DOCUMENT SEGMENT >>
+++

Director: Emma Tammi

Cast: Josh Hutcherson, Matthew Lillard, Elizabeth Lail

Release: 25th October 2023

Hard on the heels of The Exorcist: Believer, The House that Blum Built is gracing the cinema screens again with the latest horror production – and it’s their best one this year. Five Nights at Freddy’s, a screen adaptation of the eponymous video game franchise, has been in development hell for almost a decade now as competitors rushed to beat it to the punch: the likes of Willy’s Wonderland and The Banana Splits Movie tried to capitalize on FNAF’s meme-friendly concept but opted for a decidedly tongue-in-cheek approach to animatronic mayhem. The Blumhouse rendition, however, faithfully recreates the lore-heavy background of the source material while choosing to focus more on the characters that were often restricted to FNAF-brandedbooks and online forums. As a result, this crowd-pleasing horror film feels more akin to a Stephen King-esque tale of decaying suburban America, starkly empathetic and delightfully spooky in equal measure.

+++

DATA SUPPLIED >>
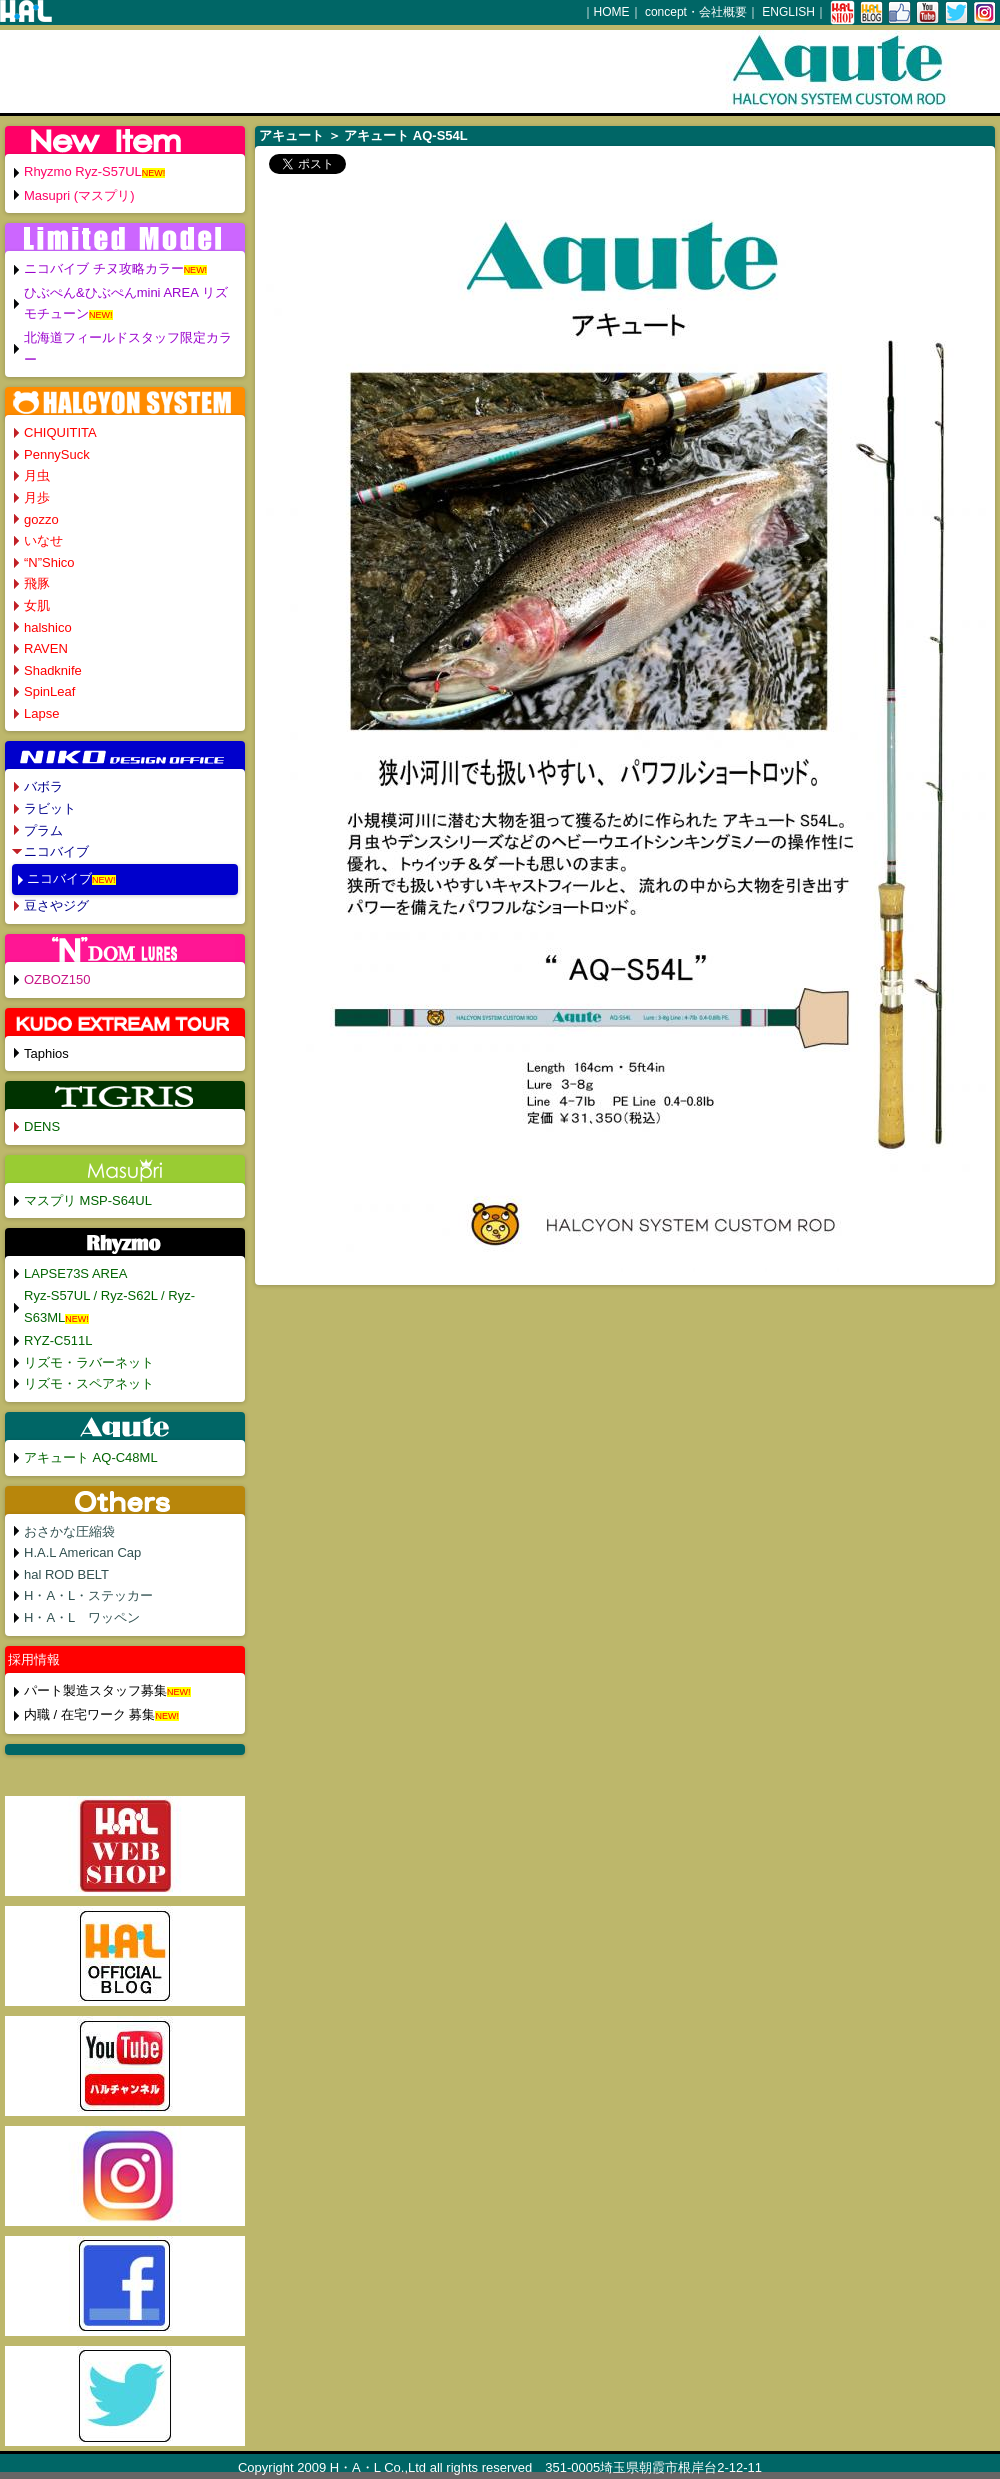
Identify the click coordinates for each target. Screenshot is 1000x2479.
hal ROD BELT (66, 1574)
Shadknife (53, 670)
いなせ (43, 540)
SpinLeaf (49, 691)
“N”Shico (49, 562)
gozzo (41, 519)
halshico (48, 627)
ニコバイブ (56, 851)
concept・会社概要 (696, 12)
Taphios (46, 1053)
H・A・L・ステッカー (88, 1595)
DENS (42, 1126)
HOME (612, 12)
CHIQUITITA (60, 432)
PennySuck (57, 454)
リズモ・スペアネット (89, 1383)
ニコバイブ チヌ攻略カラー (104, 268)
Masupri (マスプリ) (79, 195)
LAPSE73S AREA (75, 1273)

+++

STATED TASK A >>
In the film review, who is the director of Five Nights at Freddy's?
STATED TASK B >>
Write out the rows, beginning at the line that has "いなせ (43, 540)" and continuing through the last row.
The rows have no connection to the film review.

WRITTEN RESPONSE A >>
Emma Tammi

WRITTEN RESPONSE B >>
いなせ (43, 540)
SpinLeaf (49, 691)
“N”Shico (49, 562)
gozzo (41, 519)
halshico (48, 627)
ニコバイブ (56, 851)
concept・会社概要 (696, 12)
Taphios (46, 1053)
H・A・L・ステッカー (88, 1595)
DENS (42, 1126)
HOME (612, 12)
CHIQUITITA (60, 432)
PennySuck (57, 454)
リズモ・スペアネット (89, 1383)
ニコバイブ チヌ攻略カラー (104, 268)
Masupri (マスプリ) (79, 195)
LAPSE73S AREA (75, 1273)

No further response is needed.